GOAL OF THE EXERCISE: A single number is wanted: how many lines of the records below contain the word "height".

RECORDS FOR THIS EXERCISE:
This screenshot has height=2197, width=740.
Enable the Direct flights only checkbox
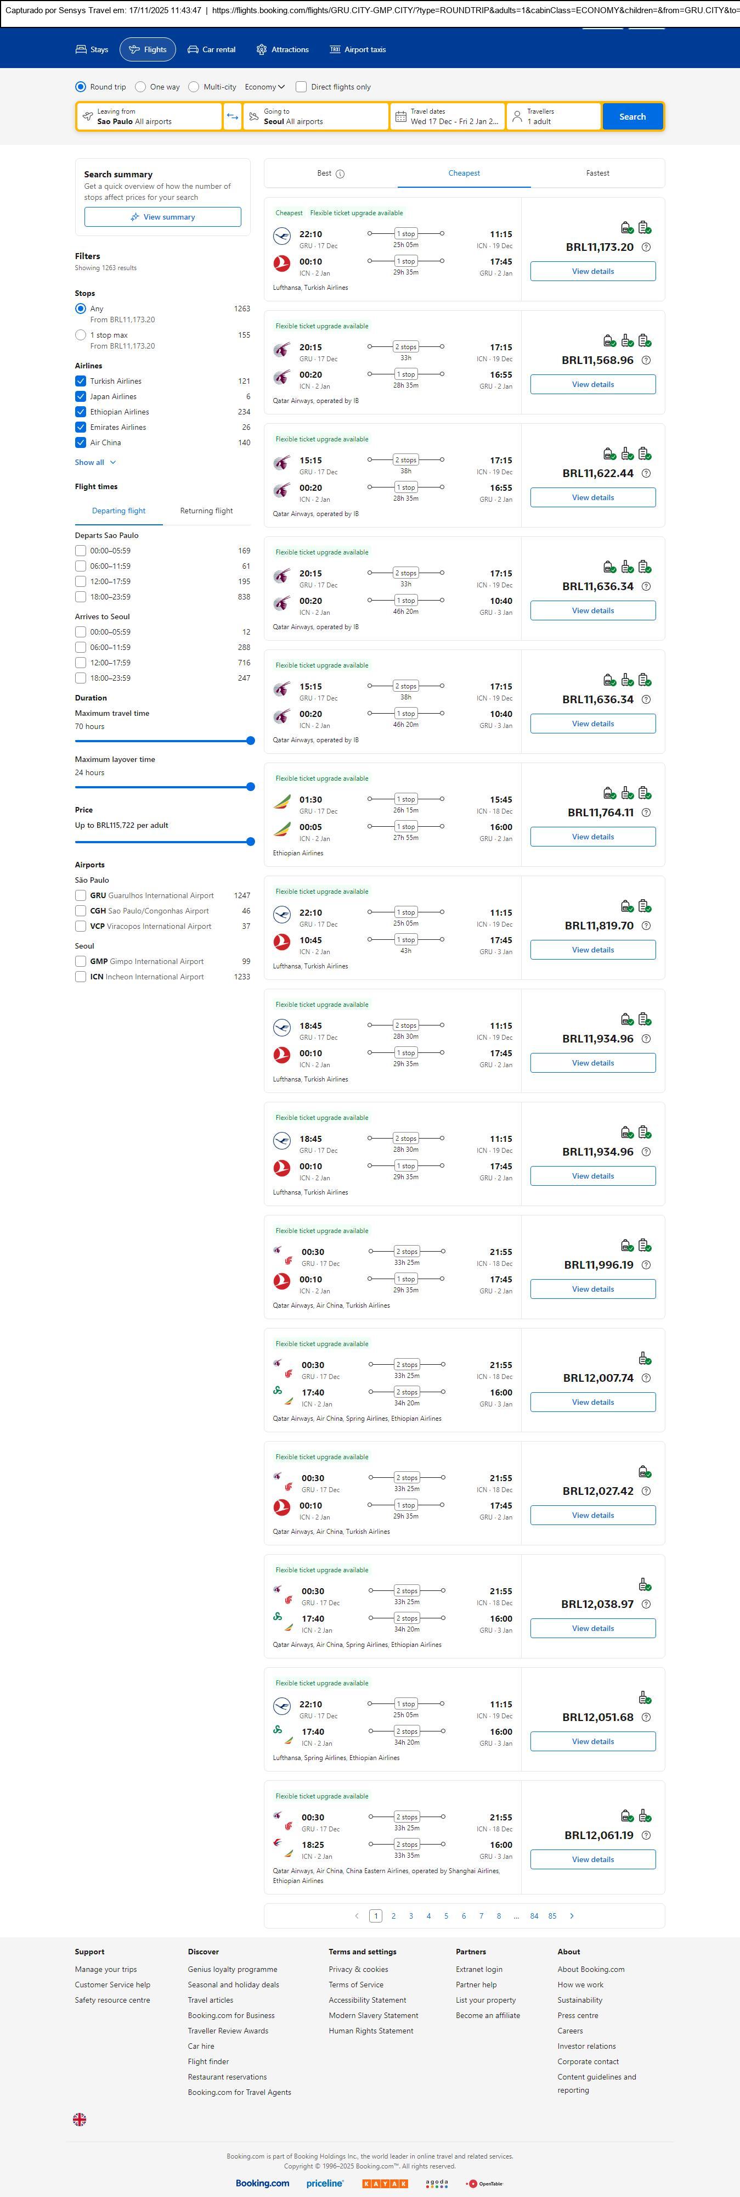(x=301, y=87)
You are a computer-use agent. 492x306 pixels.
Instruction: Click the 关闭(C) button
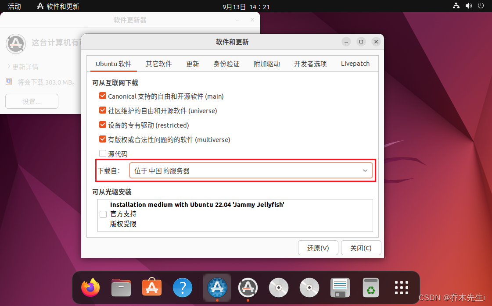(x=361, y=248)
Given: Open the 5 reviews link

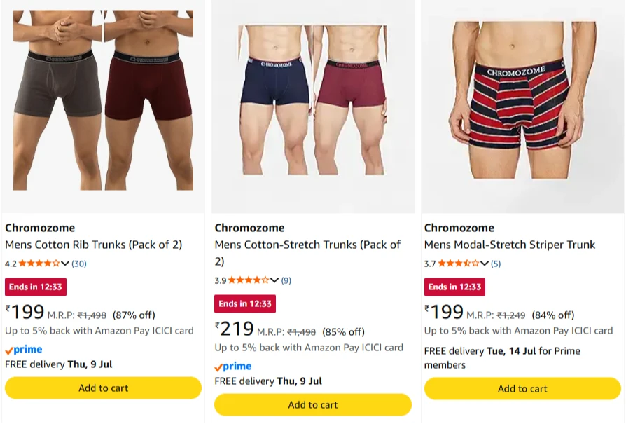Looking at the screenshot, I should [x=496, y=264].
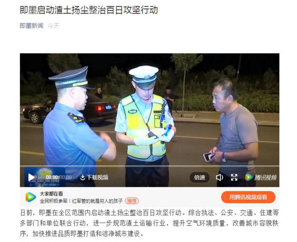Screen dimensions: 297x242
Task: Open the recommended video 全民积极参军 link
Action: (x=81, y=201)
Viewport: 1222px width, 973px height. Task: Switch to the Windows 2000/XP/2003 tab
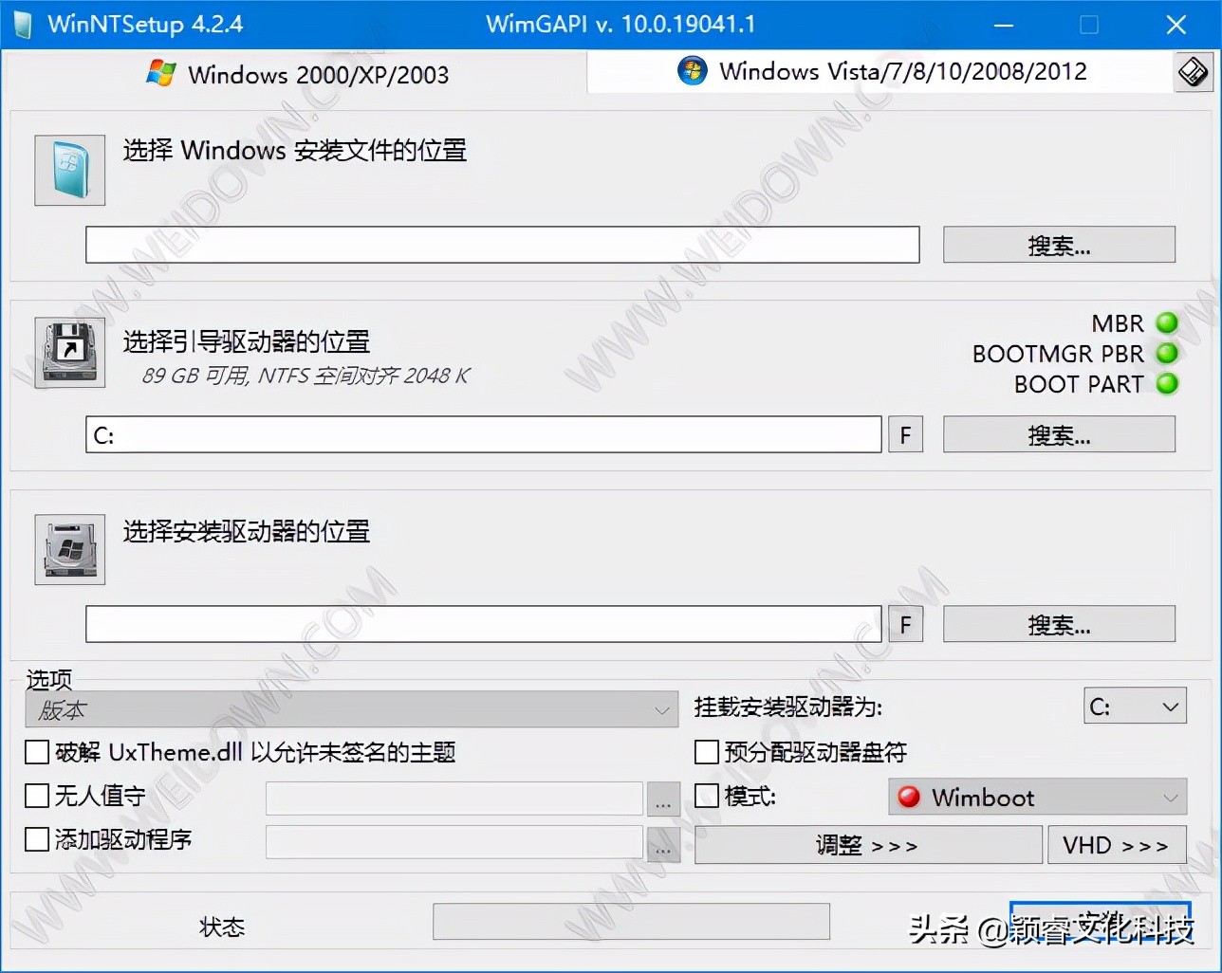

RESULT BELOW: 2